--- Exercise tasks ---
[1] Please reproduce the quantum mechanics article word for word between "Since more than" and "around the world.", inclusive.
[2] Continue the quantum mechanics article from where it stops.

## begin Page

Thought-Provoking Quantum Experiments Which Show That Reality Is Only An Illusion
No one in the world can fathom what quantum mechanics is, this is perhaps the most important thing you need to know about it. Granted, many physicists have learned to use its laws and even predict phenomena based on quantum calculations. But it is still unclear why the observer of an experiment determines the behavior of the system and causes it to favor one state over another. Here are some examples of experiments with outcomes which will inevitably be influenced by the observer, which show how quantum mechanics deals with the intervention of conscious thought in material reality.
Today there are many interpretations of quantum mechanics with the Copenhagen interpretation being perhaps the most famous to-date. In the 1920s, its general postulates were formulated by Niels Bohr and Werner Heisenberg.
The wave function has become the core term of the Copenhagen
interpretation, it is a mathematical function containing information
about all possible states of a quantum system in which it exists
As stated by the Copenhagen interpretation, the state of the system and its position relative to other states can only be determined by an observation (the wave function is used only to help mathematically calculate the probability of the system being in one state or another). We can
say that after observation, the quantum system becomes classical and
immediately ceases to exist in other states, except for the state it has
been observed in.
This approach has always had its opponents (remember for example Albert Einstein's "God does not play dice"),
but the accuracy of the calculations and predictions prevailed.
However, the number of supporters of the Copenhagen interpretation is
decreasing and the major reason for that is the mysterious instant collapse of the wave function during the experiments. The famous mental experiment by Erwin Schrodinger with the poor cat was meant to demonstrate the absurdity of this phenomenon.
Let us recap the nature of this experiment. A live cat is placed
inside a black box, together with a vial containing poison and a
mechanism that can release this poison at random. For instance, a
radioactive atom during its decay can break the vial. The precise time
of atom's decay is unknown. Only half-life, or the time during which the
decay occurs with a probability of 50%, is known.
Obviously, for the external observer, the cat inside the box exists in two states:
it is either alive, if all goes well, or dead, if the decay occurred
and the vial was broken. Both of these states are described by the cat's
wave function, which changes over time. The more time has passed, the
more likely is that radioactive decay has already happened. But as soon
as we open the box, the wave function collapses, and we immediately see
the outcomes of this inhumane experiment.
In fact, until the observer opens the box, the cat will be subjected
to the endless balance on the brink of being between life and death, and its fate can only be determined by the action of the observer. That is the absurdity pointed out by Schrodinger .
Since more than 70 percent of the planet is covered in water and 60 percent of the human body is made up of water, the experiments on water hit very close to home. It does not help that they are also phenomena in quantum mechanics. Two experiments about water gathered interest in scientific communities. The first experiment was by a Japanese scientist who evaluated the consciousness of water while another experiment by a German scientist discovered water has a memory.
The research produced by scientists at the Aerospace Institute of the University of Stuttgart, suggested that water found in oceans, rivers, lakes and rain might be transporting information around the world.

## end Page
## begin Information shown

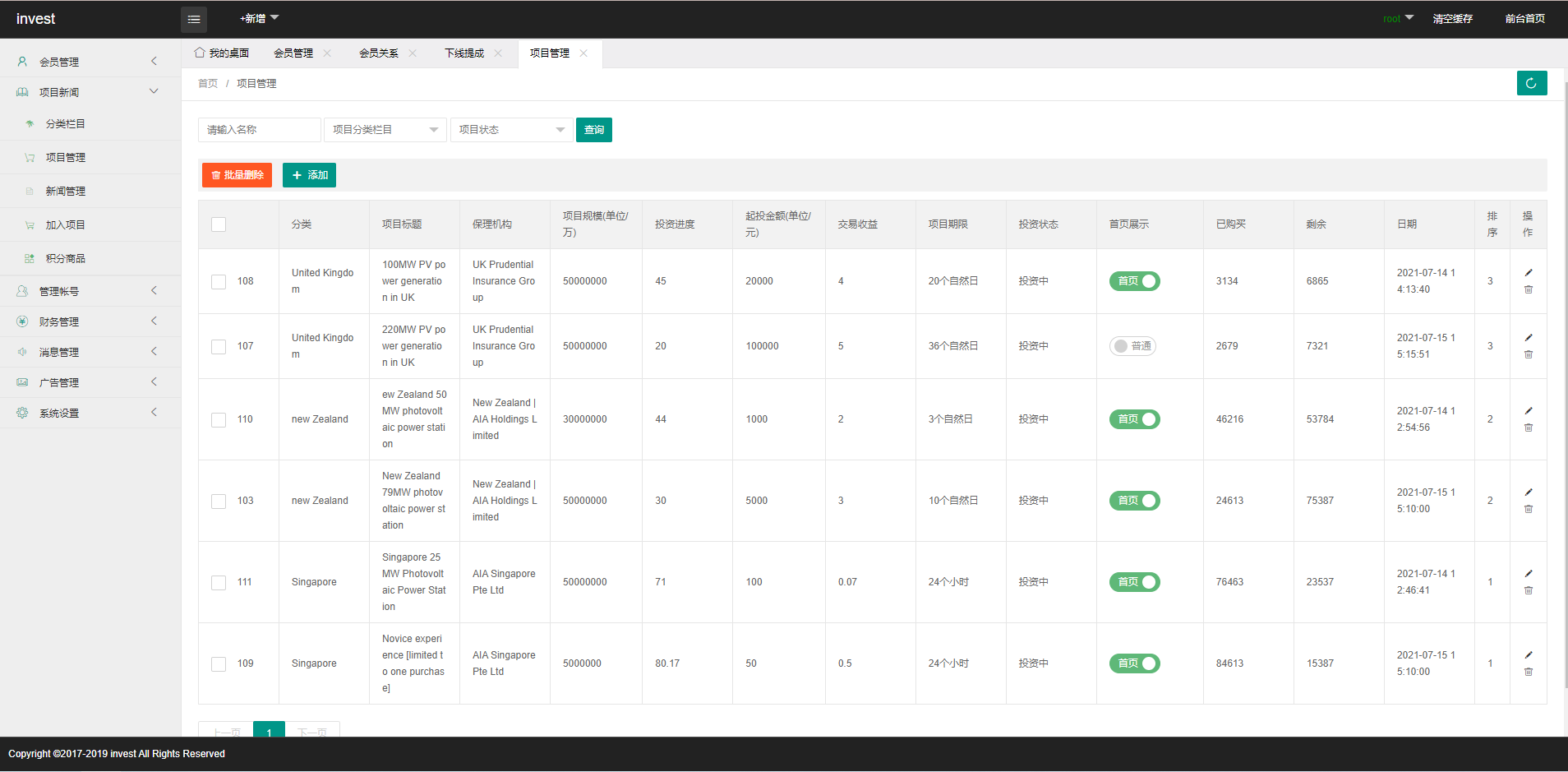The image size is (1568, 772).
Task: Click the 请输入名称 name input field
Action: coord(259,130)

## end Information shown

--- Replies ---
[1]
Since more than 70 percent of the planet is covered in water and 60 percent of the human body is made up of water, the experiments on water hit very close to home. It does not help that they are also phenomena in quantum mechanics. Two experiments about water gathered interest in scientific communities. The first experiment was by a Japanese scientist who evaluated the consciousness of water while another experiment by a German scientist discovered water has a memory.
The research produced by scientists at the Aerospace Institute of the University of Stuttgart, suggested that water found in oceans, rivers, lakes and rain might be transporting information around the world.

[2]
Masaru Emoto is an energy scholar in Japan. Through his experiments he claimed human consciousness has an effect on the molecular structure of water. His controversial declarations were that water is directly affected by the energy put towards it and that positive words and prayer have a positive result on the molecules. He demonstrated this through water crystal formations.
DIFFRACTION OF ELECTRONS
According to the poll of the greatest physicists conducted by The New York Times, the experiment with electron diffraction is one of the most astonishing studies in the history of science. What was its nature?
There is a source that emits a stream of electrons onto photosensitive screen. And there is an obstruction in the way of these electrons, a copper plate with two slits. What kind of picture can be expected on the screen if the electrons are imagined as small
charged balls? Two strips illuminated opposite to the slits.
In fact, the screen displays a much more complex pattern of alternating black and white stripes. This is due to the fact that, when passing through the slit, electrons begin to behave not as particles, but as waves (just like the photons, or light particles, which can be waves at the
same time). These waves interact in space, either quenching or
amplifying each other, and as a result, a complex pattern of alternating
light and dark stripes appears on the screen.
At the same time, the result of this experiment does not change, and
if electrons pass through the slit not as one single stream, but one by
one, even one particle can be a wave. Even a single electron can pass
simultaneously through both slits (and this is also one of the main
postulates of the Copenhagen interpretation of quantum mechanics, when
particles can simultaneously display both their "usual" physical
properties and exotic properties as a wave).
But what about the observer? The observer makes this complicated story even more confusing.
When physicists, during similar experiments, tried to determine with
the help of instruments which slit the electron actually passes through,
the image on the screen had changed dramatically and became a "classic"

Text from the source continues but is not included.